Weissgerber, T. L., Milic, N. M., Winham, S. J., & Garovic, V. D. (2015). Beyond Bar and Line Graphs: Time for a New Data Presentation Paradigm. PLoS Biology: e1002128.

that we has chosen to read in this week's Long Lab journal club. Overall, I thought the authors did a commendable job, and it is evident from the paper's metadata that their message is reaching a large audience. While I am in favour of anything that turns the tide against bar plots, I do wish they would have given boxplots as much publicity as the univariate scatterplots that were heavily featured in the manuscript. I suspect that as the sample sizes in the literature they were surveying (physiology) tended to have small sample sizes  According to the authors "the minimum and maximum sample sizes for any group show in a figure ... were 4... and 10 respectively". These results are presented in panel C of supplemental figure S2*

I have nothing against univariate scatterplots. In fact, for small sample sizes (say <30 elements/group), directly plotting data reveals a great deal about the distribution of the data. However, after a certain point the usefulness of this approach starts to wain, as there will be more overlap in points. In such cases, a box-plot is a more desirable solution. Not only is as aesthetic, but is also clearly indicates meaningful visual information to the reader about the centrality, the skew and the distribution of the data. *I suspect that is why, when Weissgerber et al. presented their data of their hundreds of figures, they did so using a box-plot.

"let me tell you about the wonders of data visualization"

Tuesday, April 14, 2015

Statistically, it's mayhem*

Below is a letter to the editor I recently wrote in response to the potential flaws in the analysis that forms the basis of the Waterloo Region Record's recent article "Police call records reveal region's trouble hot spots" which can be read here ->

One of the first things that I emphasize to the students in my biostatistics class at Wilfrid Laurier University is that statistics are a powerful tool. Used carefully and properly, statistics can provide valuable insight into the factors that shape the world around us - but used or interpreted incorrectly, statistics can potentially lead to conclusions that are unjustified or altogether incorrect​. Your recent "analysis" of police call data seems to fall into the latter category due to problems with your data set, and in the conclusions drawn from them.

First, let's consider your data set. Of the ~903,000 calls in your initial data set almost half were excluded from the analysis for a variety of reasons. Whenever data is dropped, there is the strong possibility that what remains is a non-random (and thus biased) set of data. Furthermore, the remaining data points "do not measure crime" (as belatedly stated in the 30th inch of the story) -but instead capture a wide variety of incidents (including "enforcement of traffic laws" and "attend at collisions" that are not necessarily linked to the residents of that region). It should go without saying that if your data does not contain variables are relevant to the question, then the conclusions drawn from them will be suspect. 

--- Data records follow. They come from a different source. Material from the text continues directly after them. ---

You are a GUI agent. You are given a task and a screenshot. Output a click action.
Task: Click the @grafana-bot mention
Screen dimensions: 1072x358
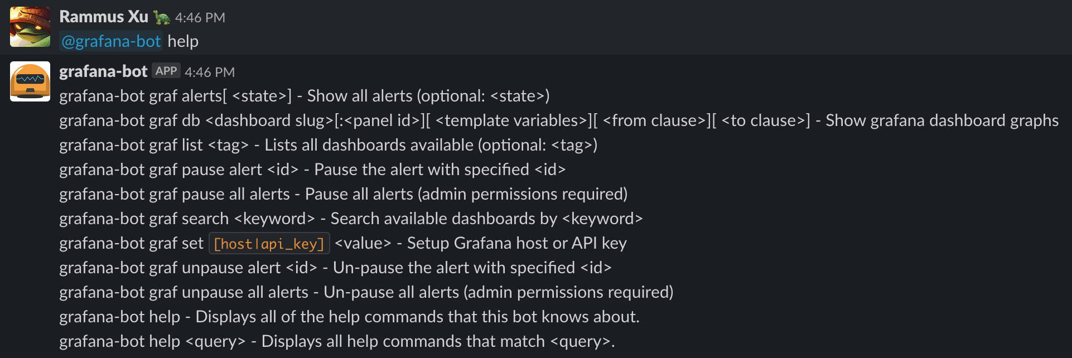(x=111, y=41)
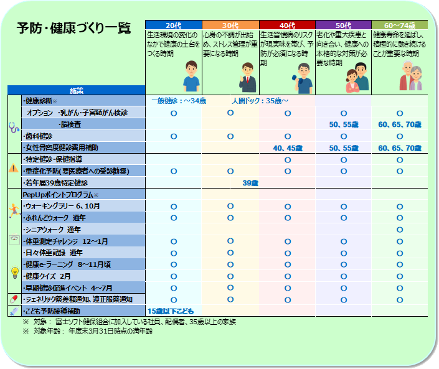439x369 pixels.
Task: Click the yellow warning triangle icon
Action: tap(14, 167)
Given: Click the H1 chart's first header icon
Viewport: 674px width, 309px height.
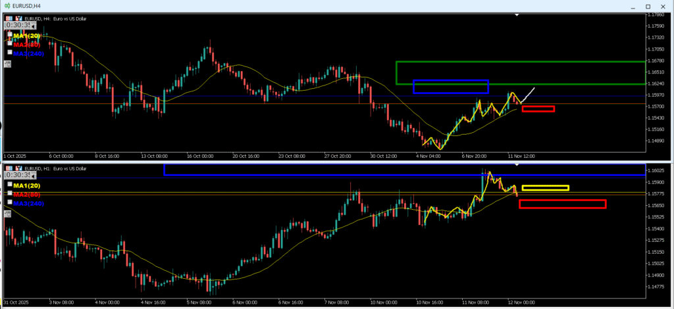Looking at the screenshot, I should (8, 168).
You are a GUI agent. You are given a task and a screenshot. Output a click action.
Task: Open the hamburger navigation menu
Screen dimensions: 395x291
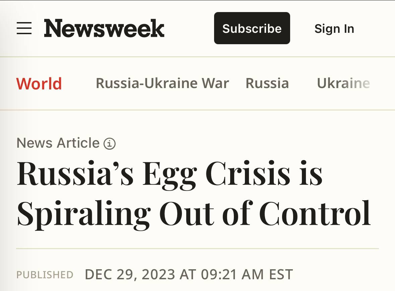coord(24,28)
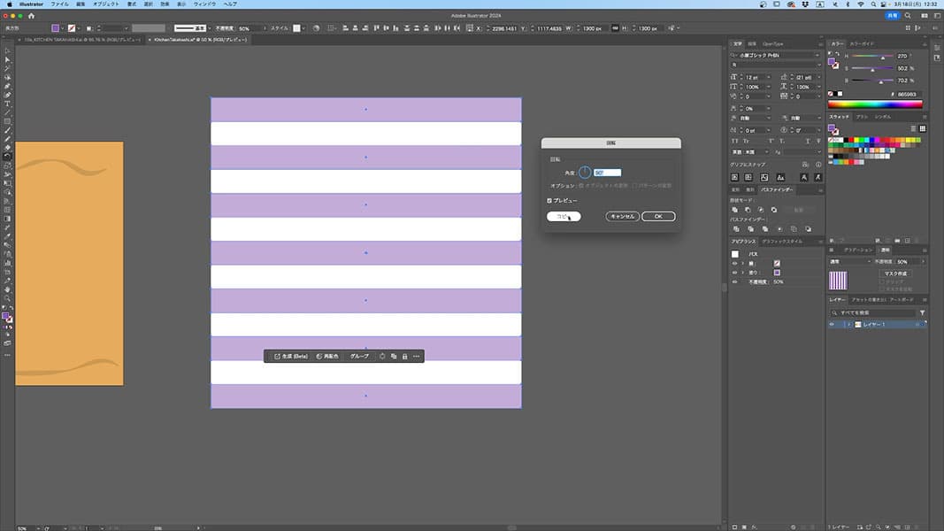Click the angle (角度) input field

(607, 173)
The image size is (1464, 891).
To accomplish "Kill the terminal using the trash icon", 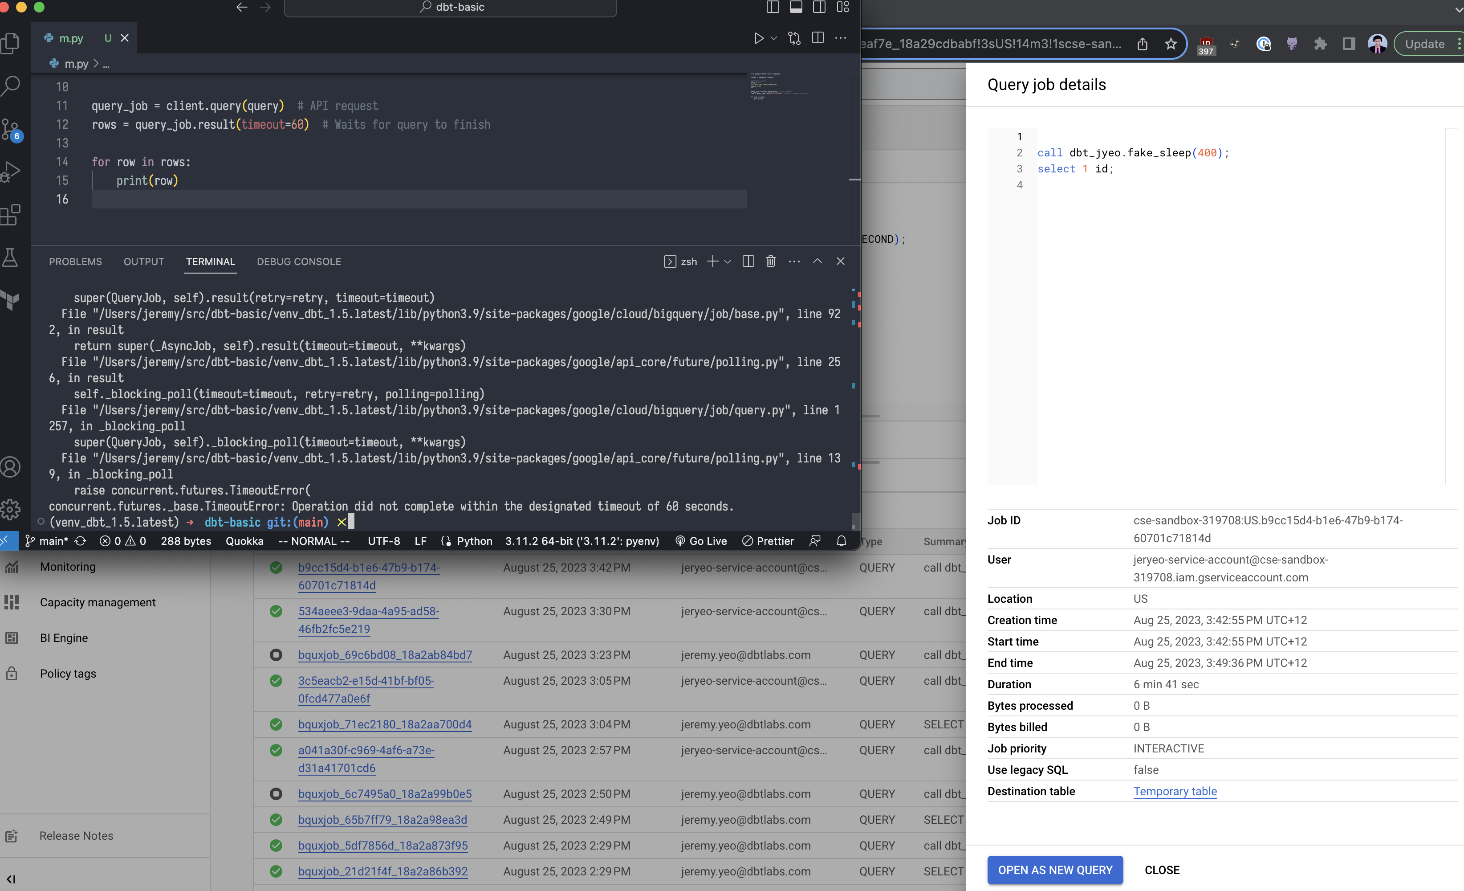I will 771,262.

Using this questionable data set, the conclusion "the poorer the zone, the more often people call police and the more time police spend there, responding to distress" is drawn, without any thought of potentially confounding effects. There are potentially dozens of other factors besides average household income that differ between the patrol zones that may be ultimately responsible for the observed patterns. For instance, a cursory search on Google Maps seems to indicate that the regions with the highest frequencies of calls to the police also have a greater density of Tim Hortons locations - but you would not (hopefully) conclude that their presence is responsible for "where trouble lives". 

Generations of statisticians have warned that "correlation does not imply causation", but that message seems to have been ignored in the construction of this article, to the detriment of your readership. 


Tristan A.F. Long

*The title for this post is taken from one of the hyperbolic statements made in the article. I think that, ironically, this statement is an apt description of the statistics used in the analysis.